— Document —
===============

From: Sam Ismail <>
Date: Sun Jun 8 17:52:19 1997

On Sun, 8 Jun 1997, Andy Brobston wrote:

> My first computer, on which I learned a *lot* about programming, was
> the Mattel Aquarius, which I still own. I've been looking off and on
> for information about it. The FAQ is nice, but I know of at least one
> possible inaccuracy: the "Chess" game was released, I'm reasonably
> sure, because I have it. The computer's not too bad of a player,
> either, if I remember (it's been *years* since I've used the machine -
> I'm living at college right now, and the Aquarius is at home).
> I know now that a lot of people didn't like the Aquarius. I thought it
> was a really neat machine. I probably learned more from it that from
> any other single learning tool I've ever had, with the *possible*
> exception of my IIGS.

===============

— Provided material —
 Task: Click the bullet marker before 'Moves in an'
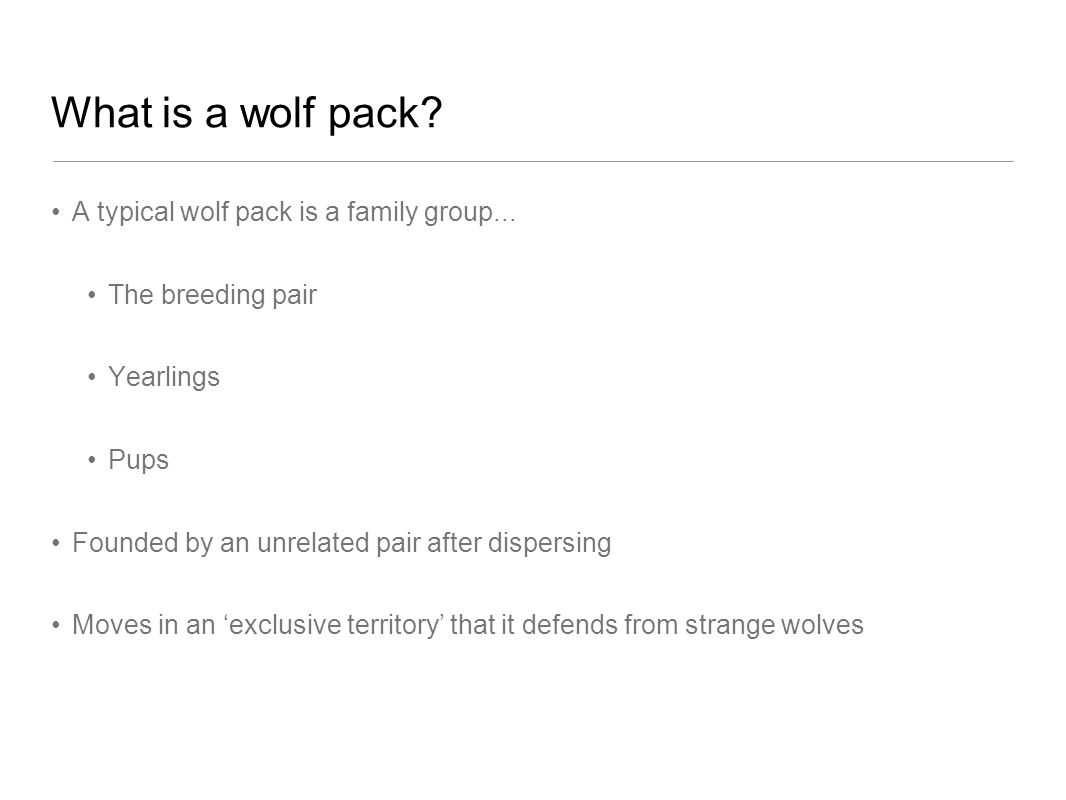click(x=56, y=625)
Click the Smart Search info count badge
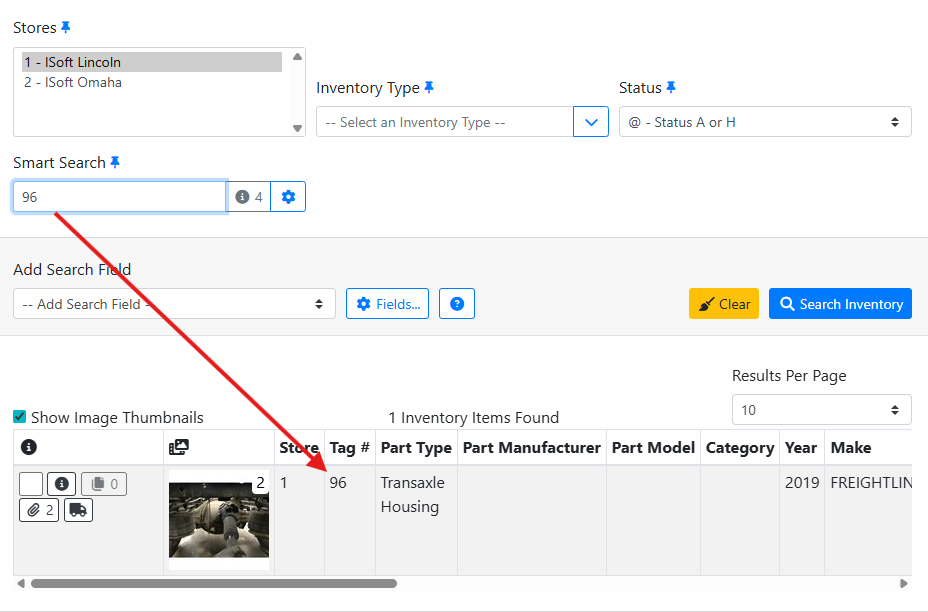This screenshot has height=612, width=928. pos(249,197)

===============

— Task list —
1/ Rewrite the passage of the Mattel Aquarius email from "On Sun, 8 Jun" to "of my IIGS.", changing "college" to "university".
2/ Translate this sentence from the Mattel Aquarius email into Spanish: "I thought it was a really neat machine."

— Solutions per task —
1/
On Sun, 8 Jun 1997, Andy Brobston wrote:

> My first computer, on which I learned a *lot* about programming, was
> the Mattel Aquarius, which I still own. I've been looking off and on
> for information about it. The FAQ is nice, but I know of at least one
> possible inaccuracy: the "Chess" game was released, I'm reasonably
> sure, because I have it. The computer's not too bad of a player,
> either, if I remember (it's been *years* since I've used the machine -
> I'm living at university right now, and the Aquarius is at home).
> I know now that a lot of people didn't like the Aquarius. I thought it
> was a really neat machine. I probably learned more from it that from
> any other single learning tool I've ever had, with the *possible*
> exception of my IIGS.

2/ Pensaba que era una máquina realmente genial.